Goal of the exercise: Reproduce every item below word for word, leaving each line unchanged.

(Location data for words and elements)

____________

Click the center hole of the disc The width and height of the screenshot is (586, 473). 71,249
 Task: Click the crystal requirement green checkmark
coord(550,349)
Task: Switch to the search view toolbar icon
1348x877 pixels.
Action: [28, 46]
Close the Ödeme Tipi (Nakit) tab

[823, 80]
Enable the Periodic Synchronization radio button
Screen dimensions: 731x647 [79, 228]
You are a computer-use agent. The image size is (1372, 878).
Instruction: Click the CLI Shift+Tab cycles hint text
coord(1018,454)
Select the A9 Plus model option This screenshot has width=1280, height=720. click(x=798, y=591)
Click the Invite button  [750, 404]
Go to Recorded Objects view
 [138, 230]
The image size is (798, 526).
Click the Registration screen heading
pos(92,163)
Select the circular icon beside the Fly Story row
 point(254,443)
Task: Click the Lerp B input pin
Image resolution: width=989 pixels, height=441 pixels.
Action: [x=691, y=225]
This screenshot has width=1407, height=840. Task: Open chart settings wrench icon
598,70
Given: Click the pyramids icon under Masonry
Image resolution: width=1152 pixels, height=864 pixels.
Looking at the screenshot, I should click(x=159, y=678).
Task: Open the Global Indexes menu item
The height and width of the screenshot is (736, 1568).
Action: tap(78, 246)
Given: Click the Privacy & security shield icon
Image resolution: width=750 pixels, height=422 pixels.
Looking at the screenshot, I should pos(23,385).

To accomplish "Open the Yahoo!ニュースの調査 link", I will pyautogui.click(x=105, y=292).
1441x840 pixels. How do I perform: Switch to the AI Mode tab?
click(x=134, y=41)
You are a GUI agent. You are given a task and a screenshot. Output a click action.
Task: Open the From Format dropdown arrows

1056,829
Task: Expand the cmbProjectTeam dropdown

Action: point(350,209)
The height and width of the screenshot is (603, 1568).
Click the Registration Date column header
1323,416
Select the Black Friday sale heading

____________

Written reply:
Click the center hole of the disc The width and height of the screenshot is (586, 473). 71,249
 Task: Click the crystal requirement green checkmark
coord(550,349)
Task: Switch to the search view toolbar icon
1348x877 pixels.
Action: [28, 46]
Close the Ödeme Tipi (Nakit) tab

[823, 80]
Enable the Periodic Synchronization radio button
Screen dimensions: 731x647 [79, 228]
You are a computer-use agent. The image size is (1372, 878).
Instruction: Click the CLI Shift+Tab cycles hint text
coord(1018,454)
Select the A9 Plus model option This screenshot has width=1280, height=720. click(x=798, y=591)
Click the Invite button  [750, 404]
Go to Recorded Objects view
 [138, 230]
The image size is (798, 526).
Click the Registration screen heading
pos(92,163)
Select the circular icon beside the Fly Story row
 point(254,443)
Task: Click the Lerp B input pin
Image resolution: width=989 pixels, height=441 pixels.
Action: [x=691, y=225]
This screenshot has width=1407, height=840. Task: Open chart settings wrench icon
598,70
Given: Click the pyramids icon under Masonry
Image resolution: width=1152 pixels, height=864 pixels.
Looking at the screenshot, I should click(x=159, y=678).
Task: Open the Global Indexes menu item
The height and width of the screenshot is (736, 1568).
Action: tap(78, 246)
Given: Click the Privacy & security shield icon
Image resolution: width=750 pixels, height=422 pixels.
Looking at the screenshot, I should pos(23,385).

To accomplish "Open the Yahoo!ニュースの調査 link", I will pyautogui.click(x=105, y=292).
1441x840 pixels. How do I perform: Switch to the AI Mode tab?
click(x=134, y=41)
You are a GUI agent. You are given a task and a screenshot. Output a click action.
Task: Open the From Format dropdown arrows

1056,829
Task: Expand the cmbProjectTeam dropdown

Action: point(350,209)
The height and width of the screenshot is (603, 1568).
Click the Registration Date column header
1323,416
Select the Black Friday sale heading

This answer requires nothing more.